-- Given task --
Can you write out the lines from the one containing "charity event (127, 104)" through the last of the items, changing "imprint" to "legal notice" and leaving everything else as it is?

Items listed in a dataset:
# # # # # # #

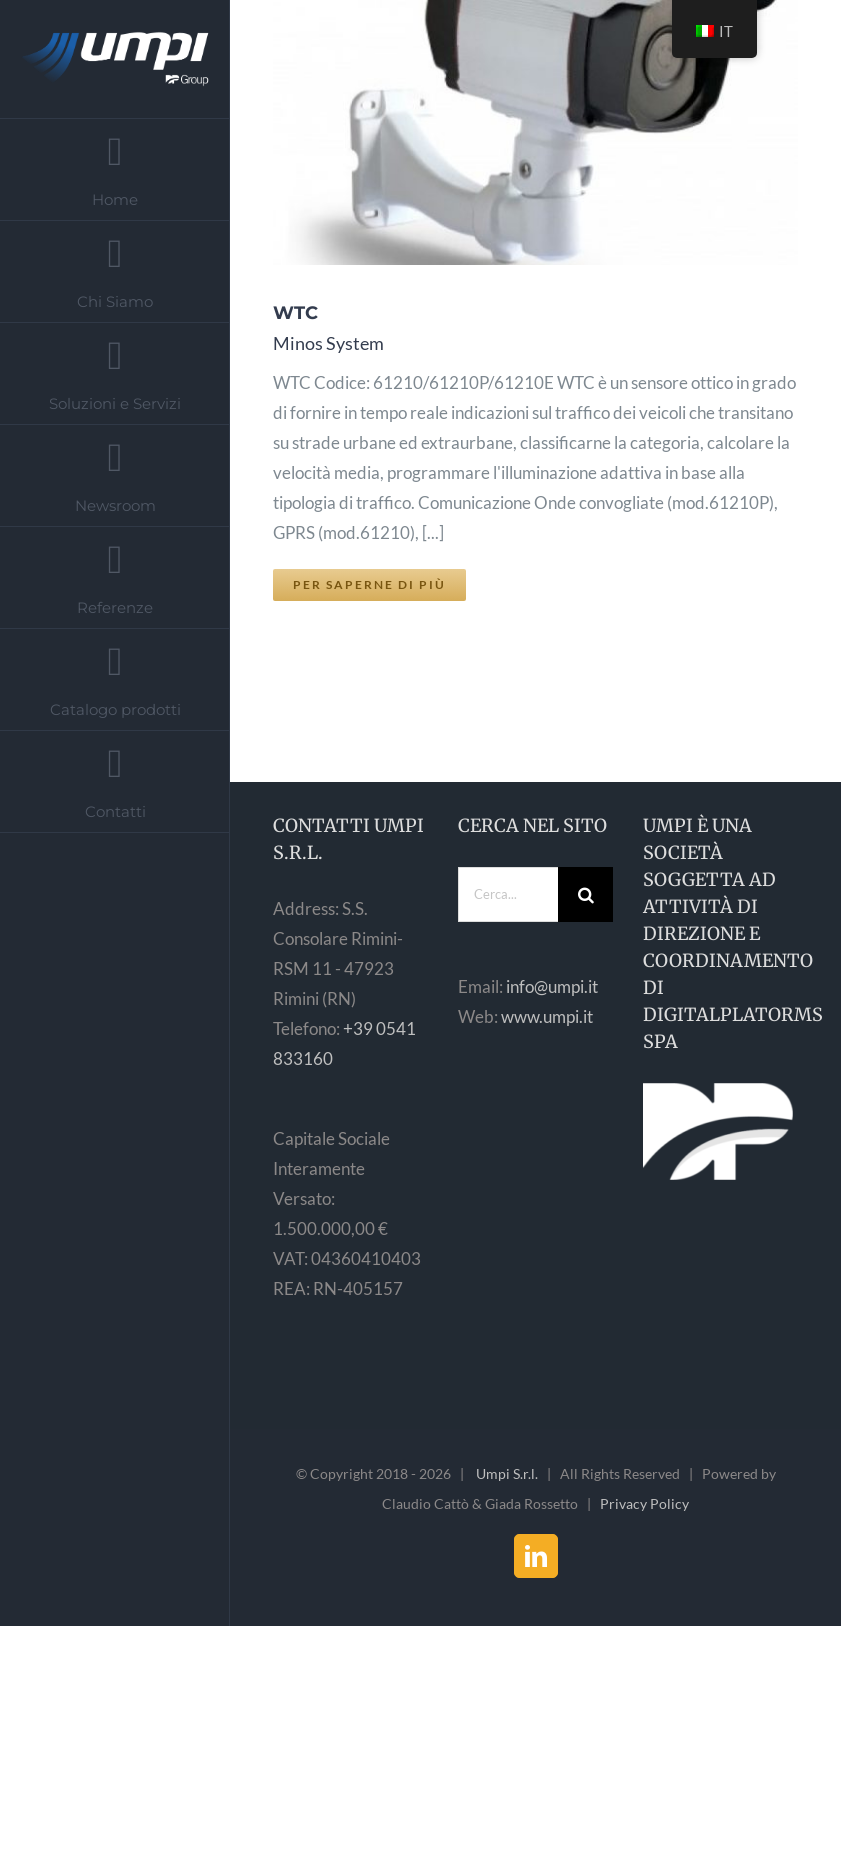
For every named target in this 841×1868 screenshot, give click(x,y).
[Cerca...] (508, 894)
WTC (295, 313)
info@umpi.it (552, 986)
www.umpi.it (547, 1016)
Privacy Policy (644, 1503)
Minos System (328, 343)
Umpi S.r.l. (507, 1473)
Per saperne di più (369, 584)
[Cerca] (585, 894)
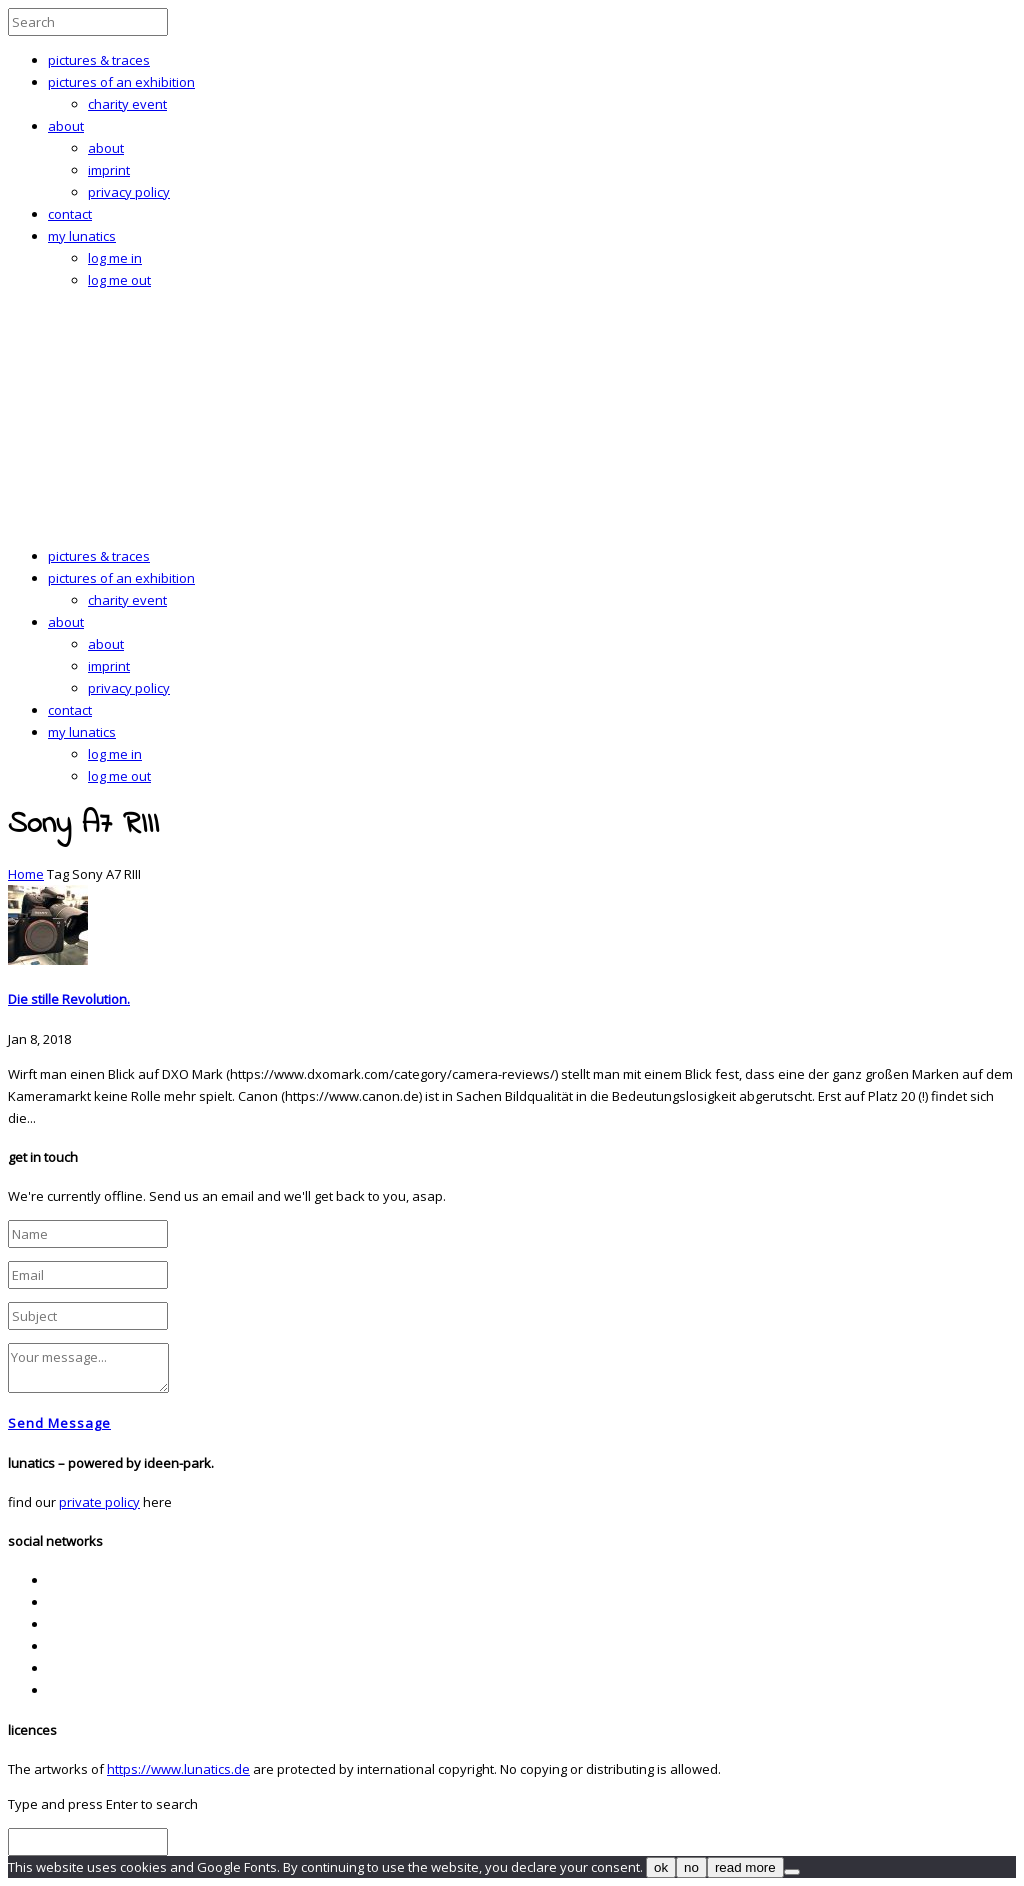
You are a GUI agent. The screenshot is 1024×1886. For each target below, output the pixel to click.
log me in (115, 258)
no (691, 1867)
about (66, 126)
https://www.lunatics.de (178, 1769)
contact (70, 214)
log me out (119, 280)
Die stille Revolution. (69, 999)
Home (26, 874)
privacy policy (129, 192)
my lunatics (82, 236)
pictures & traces (99, 60)
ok (661, 1867)
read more (745, 1867)
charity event (127, 104)
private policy (99, 1502)
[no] (792, 1872)
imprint (109, 170)
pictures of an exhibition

# # # # # # #

-- Task solution --
charity event (127, 104)
private policy (99, 1502)
[no] (792, 1872)
legal notice (109, 170)
pictures of an exhibition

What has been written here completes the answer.